**Exercise objective:**
Could you repeat every record below exactly, leaving out the pictures?

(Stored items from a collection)
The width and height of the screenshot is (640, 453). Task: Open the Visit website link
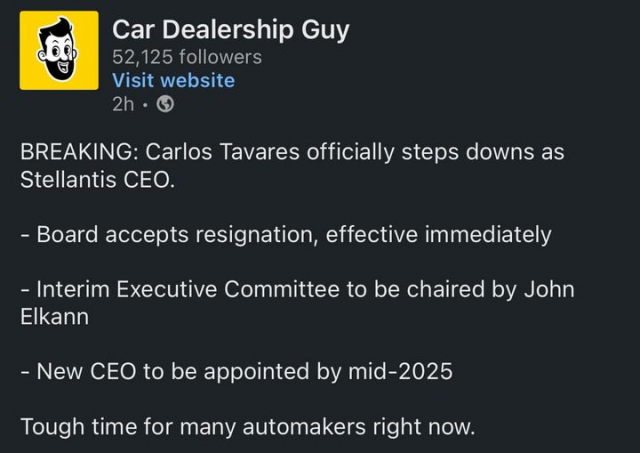coord(173,80)
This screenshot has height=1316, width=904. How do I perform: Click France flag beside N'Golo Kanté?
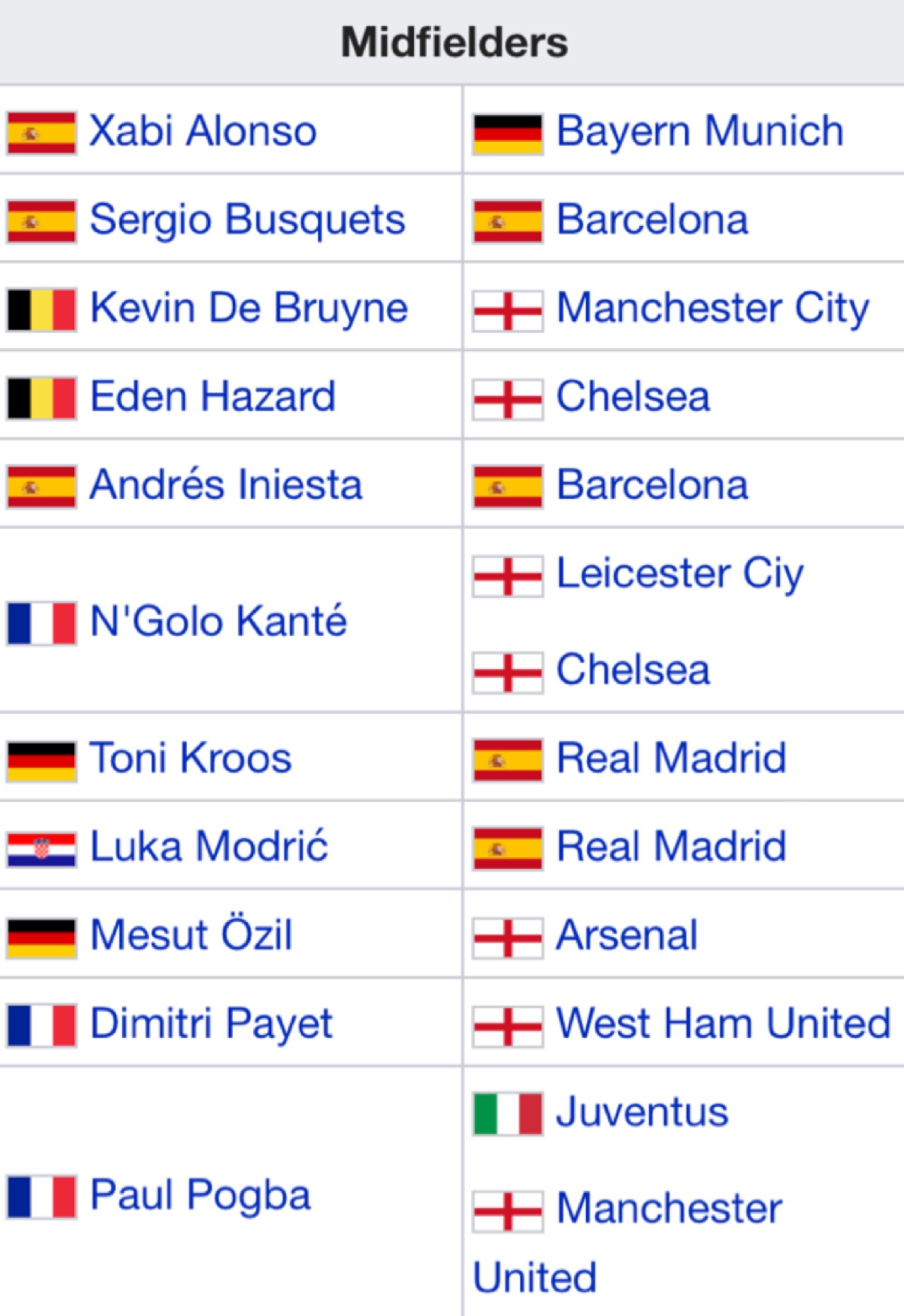click(x=42, y=623)
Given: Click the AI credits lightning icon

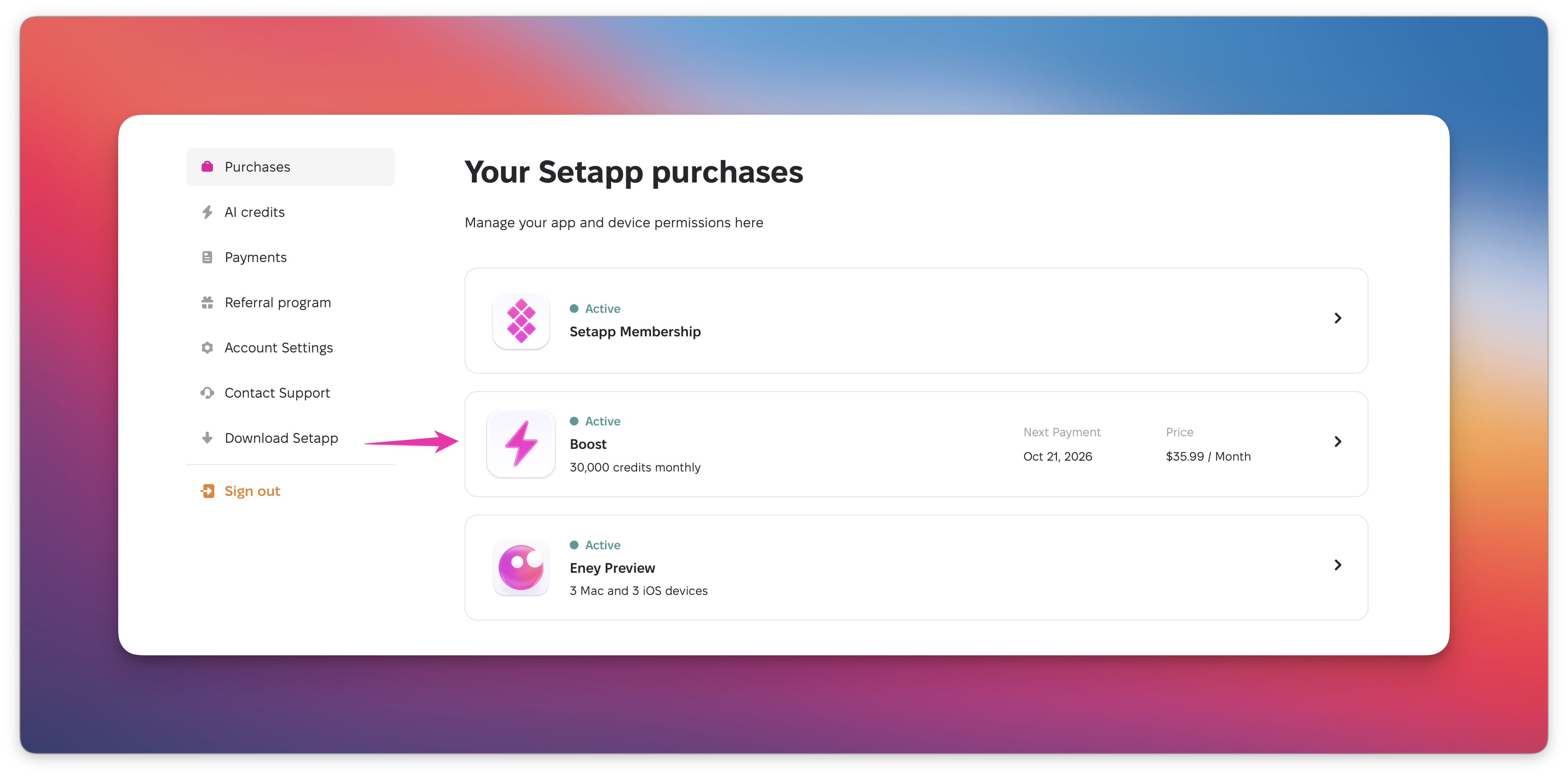Looking at the screenshot, I should click(207, 212).
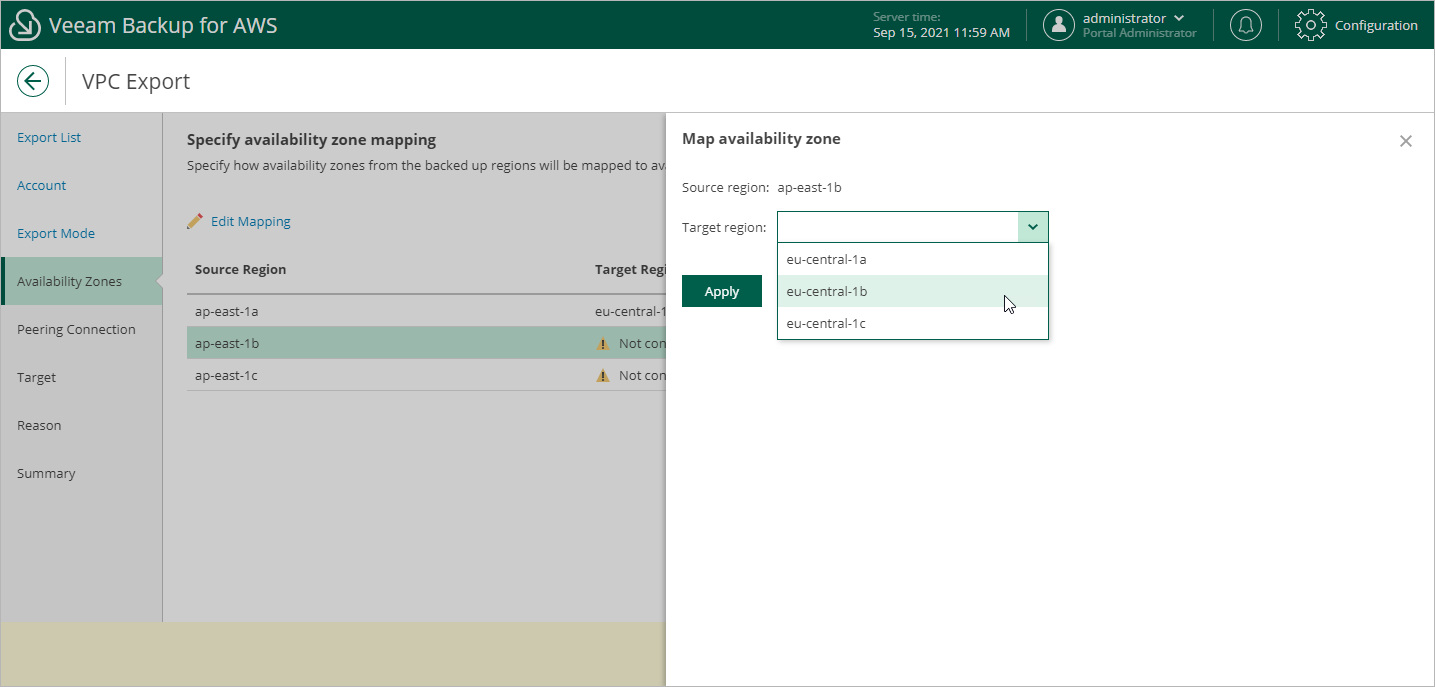Click warning icon in ap-east-1b row
The image size is (1435, 687).
tap(603, 344)
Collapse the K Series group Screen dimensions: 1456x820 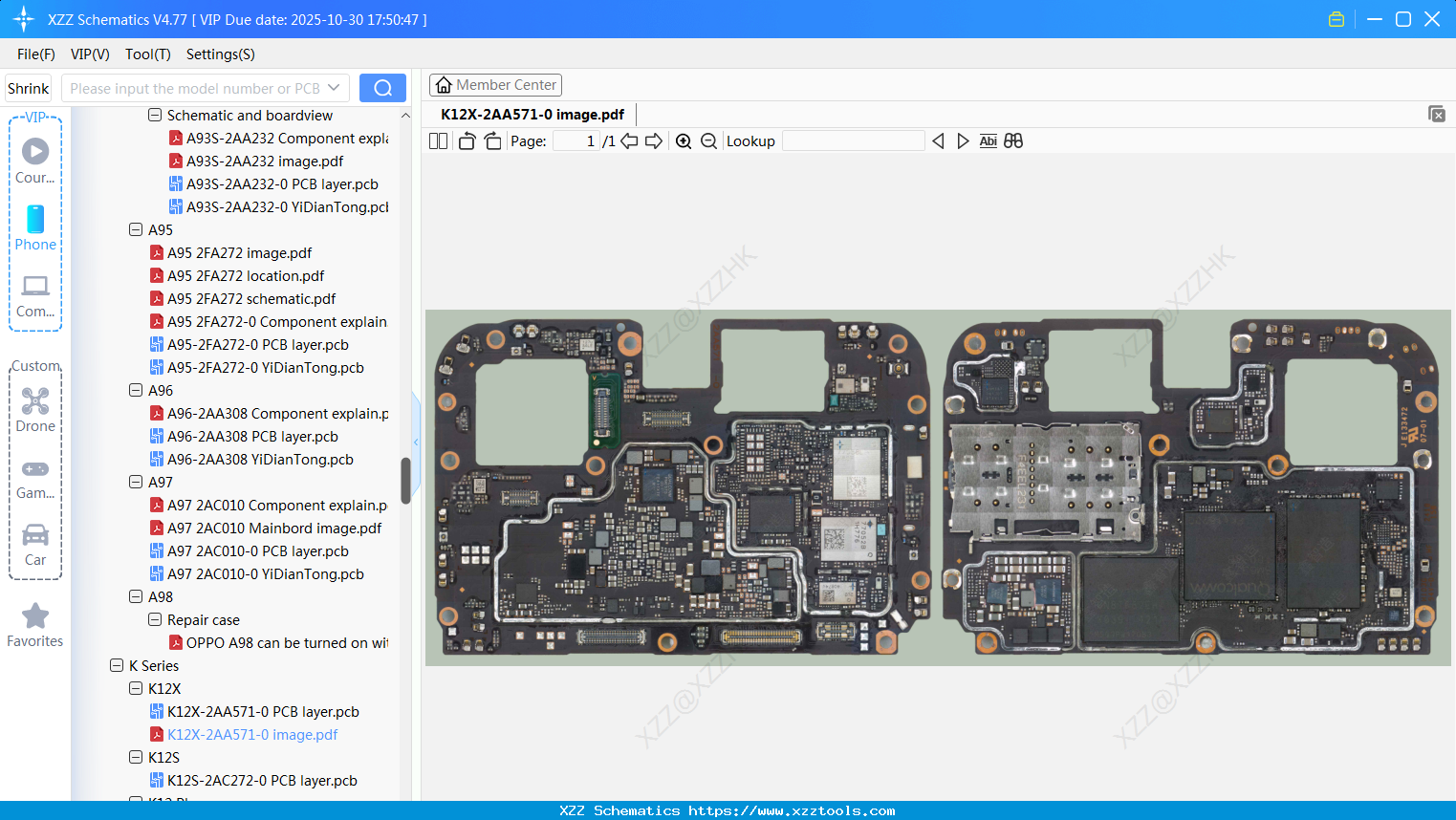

**Response:**
The width and height of the screenshot is (640, 453). Task: Open the Visit website link
coord(173,80)
This screenshot has height=1316, width=904. How do I perform: Click France flag beside N'Golo Kanté?
click(x=42, y=623)
Given: Click the AI credits lightning icon

Looking at the screenshot, I should click(207, 212).
Click warning icon in ap-east-1b row
The image size is (1435, 687).
tap(603, 344)
Collapse the K Series group Screen dimensions: 1456x820 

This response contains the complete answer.